The Solar neighbourhood in angle coordinates: the Hyades moving group
Paul J. McMillan

TL;DR
This paper examines whether the Hyades moving group results from a recent inner Lindblad resonance by analyzing star distributions in angle coordinates using dynamical models, highlighting the influence of selection effects.
Contribution
It introduces a method using dynamical torus models to analyze the impact of resonances on star distributions, emphasizing the role of selection effects in interpreting substructures.
Findings
Selection effects significantly influence angle coordinate analyses.
Simple tests are insufficient to link substructures to specific resonances.

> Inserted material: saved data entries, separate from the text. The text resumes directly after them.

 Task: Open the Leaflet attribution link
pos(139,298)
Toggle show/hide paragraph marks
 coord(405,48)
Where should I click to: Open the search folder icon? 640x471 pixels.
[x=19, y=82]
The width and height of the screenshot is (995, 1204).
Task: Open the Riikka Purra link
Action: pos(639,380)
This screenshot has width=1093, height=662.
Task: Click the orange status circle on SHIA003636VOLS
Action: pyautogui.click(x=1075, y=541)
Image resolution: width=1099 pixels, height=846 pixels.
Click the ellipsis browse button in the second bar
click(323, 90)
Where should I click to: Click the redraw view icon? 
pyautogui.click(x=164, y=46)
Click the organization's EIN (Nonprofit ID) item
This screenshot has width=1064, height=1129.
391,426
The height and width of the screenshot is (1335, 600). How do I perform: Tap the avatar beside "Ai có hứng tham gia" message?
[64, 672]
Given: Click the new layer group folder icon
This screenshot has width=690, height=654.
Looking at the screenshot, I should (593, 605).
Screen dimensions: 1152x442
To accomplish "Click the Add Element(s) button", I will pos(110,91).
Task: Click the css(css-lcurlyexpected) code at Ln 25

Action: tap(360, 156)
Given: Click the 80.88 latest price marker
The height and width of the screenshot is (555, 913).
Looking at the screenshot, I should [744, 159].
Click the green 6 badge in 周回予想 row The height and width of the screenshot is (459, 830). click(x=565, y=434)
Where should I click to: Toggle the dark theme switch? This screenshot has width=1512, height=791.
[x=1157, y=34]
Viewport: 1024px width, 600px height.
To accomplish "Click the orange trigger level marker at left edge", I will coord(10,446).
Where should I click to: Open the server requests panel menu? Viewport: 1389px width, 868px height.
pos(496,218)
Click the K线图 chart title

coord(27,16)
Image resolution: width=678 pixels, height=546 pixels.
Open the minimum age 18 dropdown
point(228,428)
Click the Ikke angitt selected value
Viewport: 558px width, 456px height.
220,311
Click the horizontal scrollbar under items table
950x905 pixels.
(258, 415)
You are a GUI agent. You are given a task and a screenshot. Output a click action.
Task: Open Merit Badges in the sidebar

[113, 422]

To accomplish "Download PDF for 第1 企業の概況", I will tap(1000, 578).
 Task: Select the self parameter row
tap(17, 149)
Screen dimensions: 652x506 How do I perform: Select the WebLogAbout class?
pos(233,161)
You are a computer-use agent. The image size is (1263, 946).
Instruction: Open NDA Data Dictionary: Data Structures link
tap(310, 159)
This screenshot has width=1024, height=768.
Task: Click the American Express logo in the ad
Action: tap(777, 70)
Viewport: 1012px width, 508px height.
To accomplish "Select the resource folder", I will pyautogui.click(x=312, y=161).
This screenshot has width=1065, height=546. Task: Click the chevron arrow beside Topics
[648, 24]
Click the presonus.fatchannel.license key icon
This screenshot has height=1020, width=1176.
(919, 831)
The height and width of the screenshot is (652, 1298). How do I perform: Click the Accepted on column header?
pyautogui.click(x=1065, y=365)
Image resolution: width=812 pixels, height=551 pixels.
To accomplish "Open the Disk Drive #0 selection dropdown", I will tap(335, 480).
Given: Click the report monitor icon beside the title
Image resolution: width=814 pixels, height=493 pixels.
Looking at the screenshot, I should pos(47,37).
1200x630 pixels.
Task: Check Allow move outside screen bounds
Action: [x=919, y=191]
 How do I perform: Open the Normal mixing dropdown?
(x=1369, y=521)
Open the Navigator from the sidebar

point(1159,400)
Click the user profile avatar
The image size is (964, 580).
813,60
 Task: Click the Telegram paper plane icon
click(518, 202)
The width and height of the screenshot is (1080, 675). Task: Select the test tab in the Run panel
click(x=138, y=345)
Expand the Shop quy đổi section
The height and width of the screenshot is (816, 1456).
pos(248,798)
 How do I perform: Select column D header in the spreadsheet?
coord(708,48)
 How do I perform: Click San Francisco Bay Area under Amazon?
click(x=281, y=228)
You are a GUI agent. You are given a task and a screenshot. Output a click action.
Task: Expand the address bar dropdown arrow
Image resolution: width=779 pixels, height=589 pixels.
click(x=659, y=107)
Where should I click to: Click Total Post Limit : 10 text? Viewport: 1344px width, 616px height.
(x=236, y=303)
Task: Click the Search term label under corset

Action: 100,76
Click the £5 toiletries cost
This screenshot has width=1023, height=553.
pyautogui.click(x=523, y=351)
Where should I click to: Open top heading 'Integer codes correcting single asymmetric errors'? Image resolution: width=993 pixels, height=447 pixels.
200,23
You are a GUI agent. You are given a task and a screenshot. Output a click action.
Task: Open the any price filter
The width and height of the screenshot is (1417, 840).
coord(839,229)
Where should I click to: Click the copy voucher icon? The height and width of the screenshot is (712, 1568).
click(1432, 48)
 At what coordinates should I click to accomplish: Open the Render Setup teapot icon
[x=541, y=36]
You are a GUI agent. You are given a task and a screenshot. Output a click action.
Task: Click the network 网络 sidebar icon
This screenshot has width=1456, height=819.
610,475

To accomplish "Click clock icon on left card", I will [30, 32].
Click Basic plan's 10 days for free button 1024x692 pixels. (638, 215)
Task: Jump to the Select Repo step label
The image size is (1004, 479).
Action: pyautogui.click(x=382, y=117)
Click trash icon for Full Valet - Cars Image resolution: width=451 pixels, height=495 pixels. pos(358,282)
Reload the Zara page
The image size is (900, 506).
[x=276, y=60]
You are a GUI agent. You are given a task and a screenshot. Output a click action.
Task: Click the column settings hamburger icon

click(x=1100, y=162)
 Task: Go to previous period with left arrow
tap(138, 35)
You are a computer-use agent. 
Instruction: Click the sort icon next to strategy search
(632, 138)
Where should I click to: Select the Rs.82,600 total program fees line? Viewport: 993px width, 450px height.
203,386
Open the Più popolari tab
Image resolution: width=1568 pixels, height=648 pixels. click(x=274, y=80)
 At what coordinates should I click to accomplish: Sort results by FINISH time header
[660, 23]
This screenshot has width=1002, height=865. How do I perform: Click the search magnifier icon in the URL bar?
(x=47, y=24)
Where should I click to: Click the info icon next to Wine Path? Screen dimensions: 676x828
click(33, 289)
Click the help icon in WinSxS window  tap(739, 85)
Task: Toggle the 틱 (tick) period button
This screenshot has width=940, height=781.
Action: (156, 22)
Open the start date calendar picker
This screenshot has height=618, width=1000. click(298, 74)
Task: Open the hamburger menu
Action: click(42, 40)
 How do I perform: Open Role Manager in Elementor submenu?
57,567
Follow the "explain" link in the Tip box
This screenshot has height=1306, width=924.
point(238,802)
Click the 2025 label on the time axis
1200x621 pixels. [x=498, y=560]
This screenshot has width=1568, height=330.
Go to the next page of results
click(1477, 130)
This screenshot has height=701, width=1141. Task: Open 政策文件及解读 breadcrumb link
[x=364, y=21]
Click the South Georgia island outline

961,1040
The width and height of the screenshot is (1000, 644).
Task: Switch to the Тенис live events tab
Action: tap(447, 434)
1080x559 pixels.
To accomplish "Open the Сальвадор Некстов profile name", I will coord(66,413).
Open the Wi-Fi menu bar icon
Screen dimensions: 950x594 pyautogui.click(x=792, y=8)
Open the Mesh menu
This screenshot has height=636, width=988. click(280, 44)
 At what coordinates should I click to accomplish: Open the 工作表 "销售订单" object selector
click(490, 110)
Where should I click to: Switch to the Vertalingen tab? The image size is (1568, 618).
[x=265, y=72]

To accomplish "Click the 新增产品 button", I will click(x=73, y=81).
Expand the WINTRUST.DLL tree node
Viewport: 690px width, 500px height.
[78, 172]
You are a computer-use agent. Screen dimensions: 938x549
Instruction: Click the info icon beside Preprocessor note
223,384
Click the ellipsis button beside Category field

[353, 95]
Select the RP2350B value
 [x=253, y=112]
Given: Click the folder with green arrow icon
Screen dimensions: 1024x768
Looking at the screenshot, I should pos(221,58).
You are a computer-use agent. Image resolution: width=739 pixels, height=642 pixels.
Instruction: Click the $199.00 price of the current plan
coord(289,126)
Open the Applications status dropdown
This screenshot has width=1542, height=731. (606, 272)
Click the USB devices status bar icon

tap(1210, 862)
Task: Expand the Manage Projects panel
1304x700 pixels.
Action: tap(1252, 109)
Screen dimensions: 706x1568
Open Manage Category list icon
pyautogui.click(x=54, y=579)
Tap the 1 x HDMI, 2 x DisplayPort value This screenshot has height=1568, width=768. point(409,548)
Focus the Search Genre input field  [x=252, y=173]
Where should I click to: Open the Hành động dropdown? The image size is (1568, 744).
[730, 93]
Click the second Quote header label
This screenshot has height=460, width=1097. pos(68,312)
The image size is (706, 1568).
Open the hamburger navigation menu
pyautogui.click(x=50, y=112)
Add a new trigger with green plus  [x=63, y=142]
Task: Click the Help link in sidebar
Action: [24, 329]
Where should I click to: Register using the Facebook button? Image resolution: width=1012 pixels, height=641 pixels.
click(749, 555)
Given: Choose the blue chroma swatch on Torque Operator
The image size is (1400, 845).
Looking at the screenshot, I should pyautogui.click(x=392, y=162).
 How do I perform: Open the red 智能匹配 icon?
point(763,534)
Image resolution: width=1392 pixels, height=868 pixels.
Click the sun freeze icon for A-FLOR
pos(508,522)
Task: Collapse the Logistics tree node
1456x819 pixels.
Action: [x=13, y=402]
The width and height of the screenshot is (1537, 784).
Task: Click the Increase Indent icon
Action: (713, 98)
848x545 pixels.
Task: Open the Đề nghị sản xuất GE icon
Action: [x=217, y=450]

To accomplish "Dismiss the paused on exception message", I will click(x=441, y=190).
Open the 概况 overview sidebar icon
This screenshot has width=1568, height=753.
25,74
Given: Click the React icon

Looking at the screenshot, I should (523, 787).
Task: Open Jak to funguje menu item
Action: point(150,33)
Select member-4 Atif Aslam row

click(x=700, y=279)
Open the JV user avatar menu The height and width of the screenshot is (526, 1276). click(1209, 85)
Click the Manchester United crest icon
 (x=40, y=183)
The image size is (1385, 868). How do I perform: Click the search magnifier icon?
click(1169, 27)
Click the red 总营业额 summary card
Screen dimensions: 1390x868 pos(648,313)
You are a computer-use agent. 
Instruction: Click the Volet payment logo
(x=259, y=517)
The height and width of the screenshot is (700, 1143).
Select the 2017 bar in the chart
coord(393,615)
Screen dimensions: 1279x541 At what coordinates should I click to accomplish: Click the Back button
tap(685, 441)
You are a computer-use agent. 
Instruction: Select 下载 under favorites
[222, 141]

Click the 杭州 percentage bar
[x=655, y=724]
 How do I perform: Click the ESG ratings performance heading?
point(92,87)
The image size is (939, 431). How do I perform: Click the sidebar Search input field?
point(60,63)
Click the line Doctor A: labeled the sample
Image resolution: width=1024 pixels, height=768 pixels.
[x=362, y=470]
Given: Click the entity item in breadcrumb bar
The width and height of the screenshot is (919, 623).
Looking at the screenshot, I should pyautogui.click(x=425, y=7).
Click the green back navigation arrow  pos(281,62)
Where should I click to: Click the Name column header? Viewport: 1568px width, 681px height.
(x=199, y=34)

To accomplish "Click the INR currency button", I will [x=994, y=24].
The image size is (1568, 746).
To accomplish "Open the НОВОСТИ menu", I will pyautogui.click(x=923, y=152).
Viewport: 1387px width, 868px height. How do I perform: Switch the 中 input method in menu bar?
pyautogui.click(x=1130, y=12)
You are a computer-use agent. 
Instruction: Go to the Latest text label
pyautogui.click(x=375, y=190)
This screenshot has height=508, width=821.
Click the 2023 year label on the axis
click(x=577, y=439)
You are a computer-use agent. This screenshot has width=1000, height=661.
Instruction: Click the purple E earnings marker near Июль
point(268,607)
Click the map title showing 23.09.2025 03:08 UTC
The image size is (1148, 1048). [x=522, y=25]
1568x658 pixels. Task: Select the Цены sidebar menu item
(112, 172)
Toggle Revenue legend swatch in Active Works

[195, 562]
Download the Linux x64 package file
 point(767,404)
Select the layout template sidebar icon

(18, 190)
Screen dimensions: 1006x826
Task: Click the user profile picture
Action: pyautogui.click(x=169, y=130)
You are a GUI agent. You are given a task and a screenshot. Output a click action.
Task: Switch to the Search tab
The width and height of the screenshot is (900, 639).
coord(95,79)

Resonant and phase-mixed models show different distributions, but are hard to distinguish due to observational biases.
Abstract
I investigate the suggestion that the Hyades moving group in the Solar neighbourhood is the result of a recent inner Lindblad resonance. I use dynamical "torus" models of the Galaxy to understand the expected distribution of solar neighbourhood stars in angle coordinates for phase-mixed models and models which include a resonant component. I show that attempts to find the signatures of resonances in angle coordinates are strongly influenced by selection effects, including rather subtle effects associated with the relationship between action and angle for stars at a given point. These effects mean that one can not use simple tests to determine whether substructures seen in the Solar neighbourhood are associated with any given resonance.